Dear Emma Watson,
I’ve always been a fan of yours, despite the fact that you audaciously stole the part of Hermione from me when I had gone to the immense trouble of sending Newsround a picture of myself wearing a cape and armed with a quill and the family cat. The fact that I was too old to be Hermione, and can’t act, did not deter me, but I now feel that I am able to be a bigger person and tell you that you completely deserved the part. Brava.
And now, in 2014, I’m very pleased to be seeing you play an altogether different part – that of the public feminist. Your incredible speech at the UN this week was a real watershed moment for me, as I’m sure it was for all the other feminists who are reeling from just how far we have come. I was 23 when I first felt comfortable using the term “feminist” about myself, and the same is true of many women I know, because when we were younger, nobody close to approaching our age ever used it. The notion that a world famous actress followed by millions of young women in their magazines and on their screens would proudly call herself a feminist was unimaginable to my generation. To us, feminists were shrill, angry separatist lesbians intent on destroying the male sex, or at the very least intent on chopping their bollocks off. Feminists didn’t look like you, or me, or Beyoncé, or indeed the many girls I’ve visited in secondary schools who have set up feminist societies and feel passionate about the issue of gender equality. “Feminist” was a caricature we were all keen to avoid.
Of course, you pointed all this out in your excellent speech when you said that the myth that feminism is equivalent to man-hating has to stop. You said that your feminism includes men and boys, that gender equality is their issue too. So many of us are with you on this need for a more inclusive, and therefore more powerful feminism, but as you have discovered, some people are against you. Like so many others, I was sickened when hackers threatened, in response to your speech, to release nude photos of you on the internet. “She makes stupid feminist speeches at UN, and now her nudes will be online,” one insecure yet vengeful chronic masturbator supposedly said.

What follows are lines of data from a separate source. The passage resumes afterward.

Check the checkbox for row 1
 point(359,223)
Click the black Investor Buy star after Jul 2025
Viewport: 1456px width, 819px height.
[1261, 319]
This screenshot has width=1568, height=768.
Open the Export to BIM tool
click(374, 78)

2014 has shown us many things, not least that feminism can be, and seems intent on becoming, a mainstream political endeavour – just look at you, Taylor Swift, Beyoncé, Ellen Page, Lena Dunham, to name just a few women who have “come out” recently. But 2014 has unfortunately also shown us that the lot of any woman who dares to exist in a public space is to be potentially “undermined” by a horrific invasion of her privacy by a few pathetic little bigots who are threatened by female empowerment. These are the bitter revenge tactics of a few small little men who cannot bear to see women asserting themselves with the poise, confidence and intellect that these sociopathic hackers lurking behind their screens, are entirely lacking. I am sorry that they are now targeting you, Emma, and I am sorry that it may prevent other young women for speaking out for fear of similar “reprisals”.

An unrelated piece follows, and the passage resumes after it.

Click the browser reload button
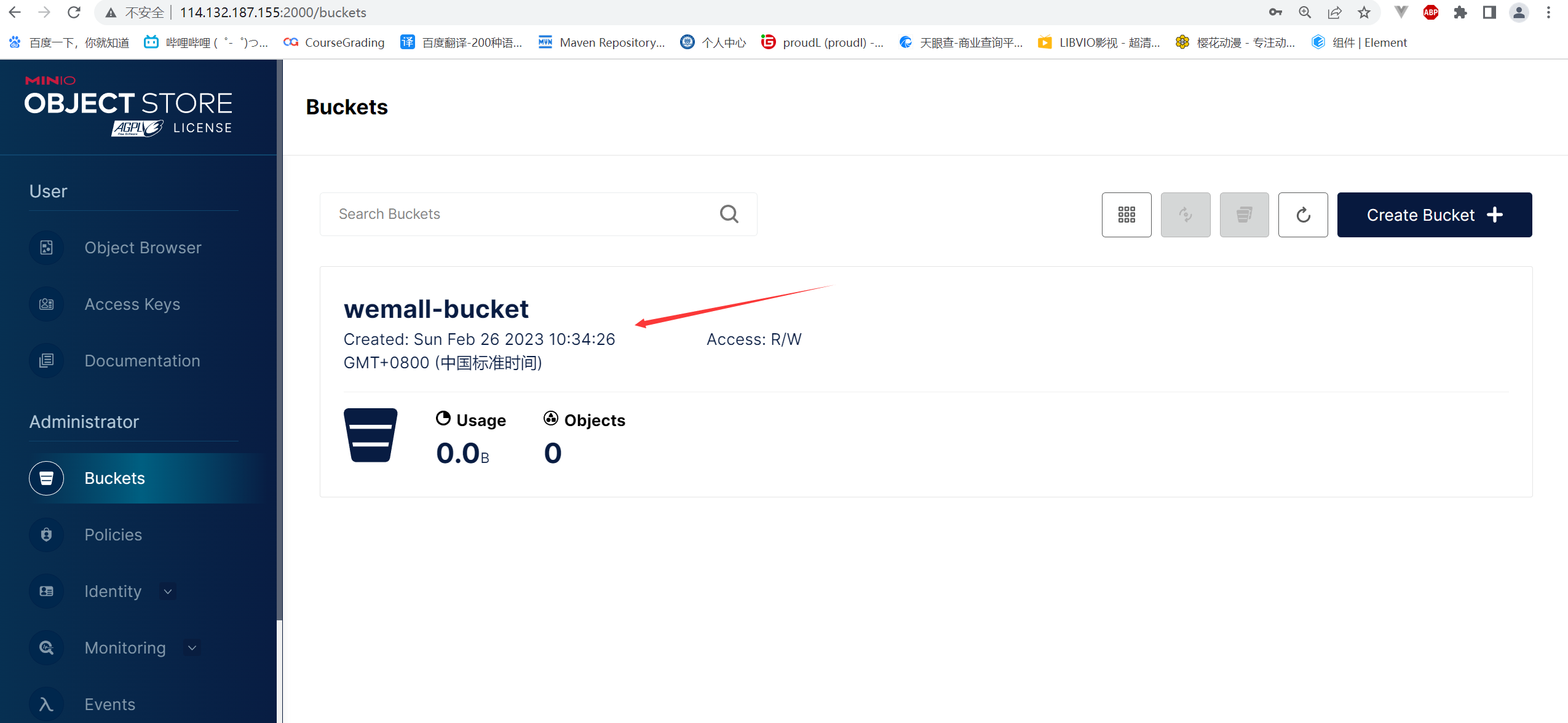This screenshot has height=723, width=1568. coord(74,12)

All I can say Emma, is: fuck them. It makes me furious that these men, these boys, are attempting to grind you down, in the same way that similar men have tirelessly attempted to grind down the emergence of our gender as a viable political threat for generations now. Fuck them. I know that you will not let them stop you, just as we other feminists will not let it stop us.
As Laurie Penny has said, a woman’s opinion is the short skirt of the internet. They will say that you deserve it. You do not deserve it: no woman does. And I will wear my short skirt with pride, and I have no doubt that so will you. Keep fighting the good fight: feminism needs you.